Saio de casa encontrando Jéssica no quintal, ela é a minha prima, tem a minha idade e está grávida de cinco meses do Enzo Gabriel. Seu marido foi faz parte de uma facção, ele foi preso já tem quatro meses, ele é até gente boa, apesar das suas escolhas.
Jéssica sempre que dá visita ele, com o passar dos meses ela diz que vai ser mais difícil, por conta da barriga e que vai ficando bem mais cansada.
Dou um beijo nela, abro o portão e saio subindo a rua, vejo a Carina perto do ponto, ela me ver e solta um sorriso de lado. Essa daí é doida, ela diz que nesse mundo que vivermos não dá pra viver só com um salário mínimo não. Então faz uns corre por fora, pra ter mais grana.
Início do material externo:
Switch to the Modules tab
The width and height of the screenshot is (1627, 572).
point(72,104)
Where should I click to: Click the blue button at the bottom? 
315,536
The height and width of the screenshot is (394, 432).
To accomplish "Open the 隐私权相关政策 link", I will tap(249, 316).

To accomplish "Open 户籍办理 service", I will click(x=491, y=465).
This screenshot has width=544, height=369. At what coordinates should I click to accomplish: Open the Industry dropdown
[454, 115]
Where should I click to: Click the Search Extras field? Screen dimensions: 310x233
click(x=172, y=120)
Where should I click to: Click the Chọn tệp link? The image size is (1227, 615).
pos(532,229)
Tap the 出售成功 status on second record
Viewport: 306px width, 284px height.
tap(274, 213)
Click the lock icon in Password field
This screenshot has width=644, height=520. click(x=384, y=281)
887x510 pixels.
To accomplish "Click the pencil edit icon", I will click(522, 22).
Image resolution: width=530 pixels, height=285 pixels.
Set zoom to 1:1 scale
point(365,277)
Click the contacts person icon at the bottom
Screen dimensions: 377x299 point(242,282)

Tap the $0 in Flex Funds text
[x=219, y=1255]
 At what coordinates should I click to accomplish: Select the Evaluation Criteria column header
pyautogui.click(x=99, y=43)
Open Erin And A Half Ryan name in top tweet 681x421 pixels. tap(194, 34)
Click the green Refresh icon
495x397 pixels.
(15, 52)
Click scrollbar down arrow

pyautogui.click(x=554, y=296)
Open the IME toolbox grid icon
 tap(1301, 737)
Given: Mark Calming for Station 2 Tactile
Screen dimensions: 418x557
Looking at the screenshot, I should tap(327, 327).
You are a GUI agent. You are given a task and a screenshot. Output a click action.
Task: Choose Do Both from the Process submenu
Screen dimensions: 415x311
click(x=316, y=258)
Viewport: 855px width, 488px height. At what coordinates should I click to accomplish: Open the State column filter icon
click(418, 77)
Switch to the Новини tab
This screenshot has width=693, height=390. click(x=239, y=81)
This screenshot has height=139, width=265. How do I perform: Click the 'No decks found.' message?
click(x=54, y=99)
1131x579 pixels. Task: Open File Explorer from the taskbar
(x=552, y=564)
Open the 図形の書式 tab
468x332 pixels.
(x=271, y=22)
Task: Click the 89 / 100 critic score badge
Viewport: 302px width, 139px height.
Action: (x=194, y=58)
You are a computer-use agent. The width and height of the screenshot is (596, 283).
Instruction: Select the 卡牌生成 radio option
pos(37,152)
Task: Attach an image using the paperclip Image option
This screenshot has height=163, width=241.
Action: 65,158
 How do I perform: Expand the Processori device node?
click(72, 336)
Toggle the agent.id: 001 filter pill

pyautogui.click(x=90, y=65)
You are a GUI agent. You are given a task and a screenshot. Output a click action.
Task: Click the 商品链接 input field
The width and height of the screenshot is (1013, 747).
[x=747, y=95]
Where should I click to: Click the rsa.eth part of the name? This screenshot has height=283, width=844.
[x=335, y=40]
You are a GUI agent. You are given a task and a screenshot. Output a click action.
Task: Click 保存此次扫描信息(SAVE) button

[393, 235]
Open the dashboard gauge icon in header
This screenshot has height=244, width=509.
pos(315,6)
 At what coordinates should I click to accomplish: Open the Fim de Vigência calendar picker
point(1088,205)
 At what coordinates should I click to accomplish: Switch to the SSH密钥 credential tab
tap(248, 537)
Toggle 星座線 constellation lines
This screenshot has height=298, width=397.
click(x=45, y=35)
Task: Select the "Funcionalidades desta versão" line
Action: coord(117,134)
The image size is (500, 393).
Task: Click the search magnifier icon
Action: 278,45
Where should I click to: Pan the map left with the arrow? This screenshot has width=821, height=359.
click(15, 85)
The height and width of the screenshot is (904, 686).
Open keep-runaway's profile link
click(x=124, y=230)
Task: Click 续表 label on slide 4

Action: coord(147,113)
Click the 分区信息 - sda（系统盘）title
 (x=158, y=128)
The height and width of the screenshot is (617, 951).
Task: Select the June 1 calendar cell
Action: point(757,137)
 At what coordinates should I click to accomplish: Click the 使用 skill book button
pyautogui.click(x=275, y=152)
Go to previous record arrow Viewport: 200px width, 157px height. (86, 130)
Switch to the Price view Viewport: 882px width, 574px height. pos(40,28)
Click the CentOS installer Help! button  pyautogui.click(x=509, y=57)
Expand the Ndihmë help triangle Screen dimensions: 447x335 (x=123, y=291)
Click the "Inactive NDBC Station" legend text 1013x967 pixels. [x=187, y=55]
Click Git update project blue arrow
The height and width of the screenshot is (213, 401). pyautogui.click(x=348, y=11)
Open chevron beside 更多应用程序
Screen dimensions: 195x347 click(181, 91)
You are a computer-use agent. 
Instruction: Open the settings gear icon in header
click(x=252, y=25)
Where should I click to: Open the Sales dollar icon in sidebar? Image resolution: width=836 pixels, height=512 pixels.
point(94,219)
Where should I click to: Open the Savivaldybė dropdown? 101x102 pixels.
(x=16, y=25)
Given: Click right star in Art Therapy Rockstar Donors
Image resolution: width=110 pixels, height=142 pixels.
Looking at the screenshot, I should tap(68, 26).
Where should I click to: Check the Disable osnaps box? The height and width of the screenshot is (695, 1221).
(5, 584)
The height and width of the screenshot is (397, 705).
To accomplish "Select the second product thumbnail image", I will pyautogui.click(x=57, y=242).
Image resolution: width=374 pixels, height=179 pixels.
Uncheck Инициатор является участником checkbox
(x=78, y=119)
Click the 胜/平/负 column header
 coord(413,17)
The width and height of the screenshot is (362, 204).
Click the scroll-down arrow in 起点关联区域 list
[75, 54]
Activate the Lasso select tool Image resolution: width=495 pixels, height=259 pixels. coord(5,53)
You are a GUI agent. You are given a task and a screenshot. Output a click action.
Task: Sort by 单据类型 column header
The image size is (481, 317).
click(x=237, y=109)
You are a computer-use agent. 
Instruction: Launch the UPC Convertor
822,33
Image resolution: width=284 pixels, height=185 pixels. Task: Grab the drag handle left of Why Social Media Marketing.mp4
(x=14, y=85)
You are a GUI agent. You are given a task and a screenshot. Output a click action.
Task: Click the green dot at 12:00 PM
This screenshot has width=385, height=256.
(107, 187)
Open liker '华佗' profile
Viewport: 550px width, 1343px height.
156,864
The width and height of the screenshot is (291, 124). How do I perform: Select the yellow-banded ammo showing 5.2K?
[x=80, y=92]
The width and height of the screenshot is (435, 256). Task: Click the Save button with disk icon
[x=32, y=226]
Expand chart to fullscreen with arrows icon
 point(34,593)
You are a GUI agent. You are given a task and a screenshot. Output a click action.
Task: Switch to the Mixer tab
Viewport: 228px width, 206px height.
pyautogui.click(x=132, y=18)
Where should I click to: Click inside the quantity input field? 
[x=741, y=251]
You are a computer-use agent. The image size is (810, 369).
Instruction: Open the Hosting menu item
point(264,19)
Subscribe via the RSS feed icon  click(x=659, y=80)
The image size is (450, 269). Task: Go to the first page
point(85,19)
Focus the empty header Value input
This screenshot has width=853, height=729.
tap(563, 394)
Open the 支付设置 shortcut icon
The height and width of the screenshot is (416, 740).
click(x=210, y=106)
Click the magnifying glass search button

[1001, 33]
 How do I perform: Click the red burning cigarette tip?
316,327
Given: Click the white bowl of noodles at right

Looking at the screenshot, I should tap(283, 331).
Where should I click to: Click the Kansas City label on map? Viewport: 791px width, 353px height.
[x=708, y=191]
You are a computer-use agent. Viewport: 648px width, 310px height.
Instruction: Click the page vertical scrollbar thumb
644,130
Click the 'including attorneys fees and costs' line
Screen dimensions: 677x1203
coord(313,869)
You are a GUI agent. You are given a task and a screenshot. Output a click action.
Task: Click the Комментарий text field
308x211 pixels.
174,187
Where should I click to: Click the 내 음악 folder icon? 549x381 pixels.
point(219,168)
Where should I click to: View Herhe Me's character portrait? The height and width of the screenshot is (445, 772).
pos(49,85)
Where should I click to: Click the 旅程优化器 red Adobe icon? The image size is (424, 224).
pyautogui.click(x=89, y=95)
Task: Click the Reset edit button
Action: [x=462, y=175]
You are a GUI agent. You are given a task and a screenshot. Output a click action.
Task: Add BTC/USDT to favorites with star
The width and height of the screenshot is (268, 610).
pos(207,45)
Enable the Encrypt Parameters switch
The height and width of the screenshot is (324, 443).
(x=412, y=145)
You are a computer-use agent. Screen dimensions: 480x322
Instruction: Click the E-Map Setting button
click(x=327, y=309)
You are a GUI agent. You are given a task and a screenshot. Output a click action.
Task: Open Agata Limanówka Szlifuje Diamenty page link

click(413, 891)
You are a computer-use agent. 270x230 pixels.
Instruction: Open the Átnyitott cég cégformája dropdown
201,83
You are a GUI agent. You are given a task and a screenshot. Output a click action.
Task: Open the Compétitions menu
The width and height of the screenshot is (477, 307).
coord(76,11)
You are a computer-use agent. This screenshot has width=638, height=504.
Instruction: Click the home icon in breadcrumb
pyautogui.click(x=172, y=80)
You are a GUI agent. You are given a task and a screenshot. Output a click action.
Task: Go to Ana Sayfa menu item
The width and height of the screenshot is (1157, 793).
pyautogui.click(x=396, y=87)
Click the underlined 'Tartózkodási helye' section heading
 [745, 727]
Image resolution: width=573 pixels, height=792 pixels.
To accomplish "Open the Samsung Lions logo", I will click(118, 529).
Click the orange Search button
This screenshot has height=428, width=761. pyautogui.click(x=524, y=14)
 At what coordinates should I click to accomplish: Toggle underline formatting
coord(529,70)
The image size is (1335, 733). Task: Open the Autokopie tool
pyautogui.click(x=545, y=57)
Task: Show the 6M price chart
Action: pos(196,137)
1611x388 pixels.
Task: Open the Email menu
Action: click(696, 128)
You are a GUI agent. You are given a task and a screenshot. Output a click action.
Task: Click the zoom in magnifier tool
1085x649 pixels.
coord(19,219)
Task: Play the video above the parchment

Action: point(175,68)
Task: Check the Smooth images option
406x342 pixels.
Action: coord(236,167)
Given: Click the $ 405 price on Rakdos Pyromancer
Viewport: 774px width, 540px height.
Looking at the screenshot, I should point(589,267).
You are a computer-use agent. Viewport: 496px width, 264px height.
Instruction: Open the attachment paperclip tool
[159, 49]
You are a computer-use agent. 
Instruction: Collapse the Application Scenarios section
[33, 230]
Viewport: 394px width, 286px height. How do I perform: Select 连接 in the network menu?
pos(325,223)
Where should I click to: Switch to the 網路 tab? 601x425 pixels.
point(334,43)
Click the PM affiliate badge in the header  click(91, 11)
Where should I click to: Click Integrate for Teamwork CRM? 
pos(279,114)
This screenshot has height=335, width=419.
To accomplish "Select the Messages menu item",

Quando estou virando a esquina que me leva até o ponto de ônibus, vejo minha lotação indo embora, solto um palavrão remungando, agora vai demorar cerca de uns quinze minutos para chegar outra lotação.
Fico ali parada de braços cruzados, não posso perder a lotação das dezessete horas em ponto, se não chego atrasada no curso. Depois de dez minutos vem outra, entro, passo meu bilhete, me sento pegando meu fone, depois de uns minutos já estou no metrô Itaquera.
***
A semana passou depressa, hoje já é sábado, minha supervisora sempre coloca uma meta, quem vende quatro cartões pode ir embora. Faço de tudo para vender antes da hora do almoço sábado é o dia que mais me esforço para vender.
Hoje vou trabalhar em um evento na Zona sul, meu pai vai comigo. Vou chegar em casa, tomar um banho, dá uma descansada e ir para o segundo trabalho do dia.
Vejo Carina e Jéssica em frente a nossa casa, Jeh assim que me ver faz um sinal com a mão me chamando, vou até lá, as duas ficam me olhando por um tempo, como se estivesse perdido algo.
- Oque foi palhaças. - as duas soltam uma risada.
- Tu tá sumida. - Carina diz guardando o celular no bolso.
- Estou trabalhando colega. - dou um piscada pra ela.
- Você trabalha, trabalha e nunca tem dinheiro. - Ela tem razão.
- Se quiser um dinheiro rápido e fácil já sabe né? - Carina diz me mandando um beijo no ar.
- Dinheiro que pode me levar presa? Não, obrigada. - Jeh solta uma risada.
- Ou pode virar mulher de bandido como sua prima fez. - Jéssica dá um t**a na perna dela.
- Tenho postura pra isso não. - Carina revira os olhos.
- Você é chata demais. - mostro o dedo do meio pra elas.
- Recebi uma carta do Cesar. - Jeh diz me olhando.
- E aí? - digo me encostando no muro
- Ele veio com uns papos estranhos. - ela faz uma expressão confusa.
- Eu só não vou, por que não curto vara. - Carina é lésbica.
- Quero ir visitá-lo. - ela diz baixando a cabeça.
- Vai, ué. - digo meio óbvio.
- Não consigo viajar sozinha.
Cesar foi transferido para uma cadeia que fica localizada em Campinas, fica a algumas horas daqui.
- Se ele pagar minha passagem, hotel, meu dia e comida, vou com você. - ela me olha sem entender.
- Viajo com você. Mas fico lá no hotel te esperando. - ela me olha e sei que está pensando na idéia.
- Vou falar com ele. - apenas faço um joinha e entro em casa.
Encontro meu pai no sofá batendo papo com o meu tio, dou um beijo neles, logo em seguida vou direto para o meu quarto, estou tão cansada que me deito na cama e capoto logo em seguida.